CVE-2025-9460 is an out-of-bounds read vulnerability classified under CWE-125, found in Autodesk Shared Components version 2026.0. The vulnerability is triggered when the software parses a maliciously crafted SLDPRT file, a common file format used in Autodesk CAD products. This out-of-bounds read can lead to multiple adverse effects: application crashes (denial of service), unauthorized reading of sensitive memory contents (confidentiality breach), and potentially arbitrary code execution within the context of the affected process (integrity and availability compromise). The attack vector requires local access and user interaction, as the victim must open the malicious file. The vulnerability does not require elevated privileges, increasing its risk profile. While no public exploits have been reported yet, the nature of the vulnerability and the widespread use of Autodesk products in professional environments make it a significant threat. The CVSS 3.1 base score of 7.8 reflects a high severity, with the vector indicating low attack complexity, no privileges required, but user interaction needed. The vulnerability affects the core shared components, implying that multiple Autodesk products relying on these components could be impacted. This increases the potential attack surface, especially in environments where CAD files are frequently exchanged.
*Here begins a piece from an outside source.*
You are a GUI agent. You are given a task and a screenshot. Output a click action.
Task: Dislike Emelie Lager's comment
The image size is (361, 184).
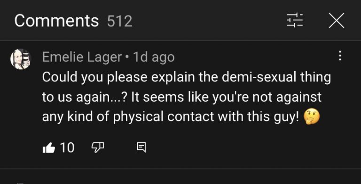point(98,147)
The vulnerability was reserved in August 2025 and published in December 2025, with no patches currently available, highlighting the urgency for affected organizations to prepare mitigations.
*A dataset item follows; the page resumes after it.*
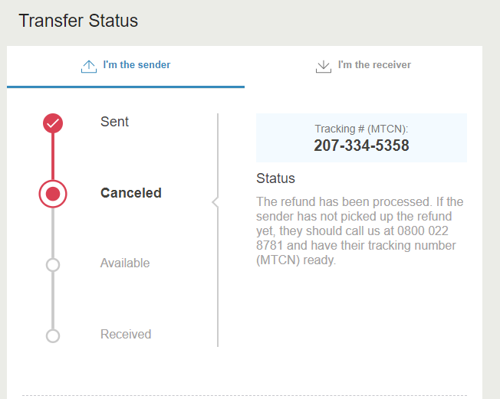Click the red progress line below Sent
This screenshot has height=399, width=500.
(53, 157)
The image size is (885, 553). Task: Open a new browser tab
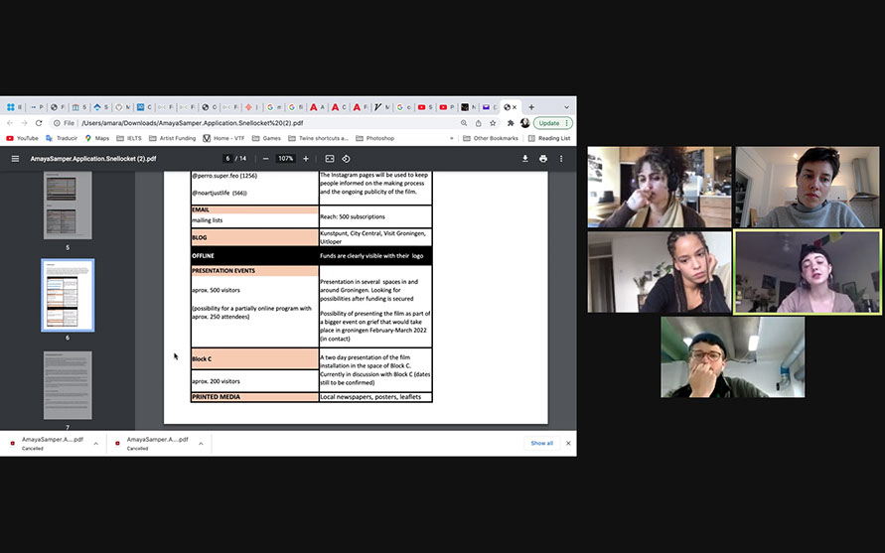pyautogui.click(x=531, y=107)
For European organizations, the impact of CVE-2025-9460 is significant due to the widespread use of Autodesk products in critical sectors such as automotive, aerospace, manufacturing, construction, and engineering. A successful exploit could lead to unauthorized disclosure of intellectual property embedded in CAD files, disruption of design workflows through application crashes, and potential system compromise if arbitrary code execution is achieved. This could result in operational downtime, loss of competitive advantage, and exposure of sensitive design data. The requirement for user interaction means phishing or social engineering could be used to deliver malicious files, increasing risk in collaborative and supply chain environments common in Europe. The high confidentiality and integrity impact is particularly concerning for organizations handling sensitive or proprietary designs. Additionally, availability impacts from crashes could delay project timelines and increase costs. Given the lack of patches at publication, organizations face a window of exposure that could be exploited once proof-of-concept or weaponized exploits emerge.

1. Monitor Autodesk’s official channels for patches and apply them immediately upon release. 2. Until patches are available, restrict the opening of SLDPRT files from untrusted or unknown sources, especially via email or external file shares. 3. Implement application whitelisting and sandboxing to limit the impact of potential exploitation by isolating Autodesk applications. 4. Educate users on the risks of opening unsolicited or unexpected CAD files and enforce strict file handling policies. 5. Employ endpoint detection and response (EDR) solutions to monitor for anomalous behavior indicative of exploitation attempts, such as unexpected crashes or memory access patterns. 6. Use network segmentation to limit the spread of any compromise originating from affected systems. 7. Conduct regular backups of critical design data to enable recovery in case of disruption. 8. Collaborate with supply chain partners to ensure secure file exchange practices and awareness of this vulnerability.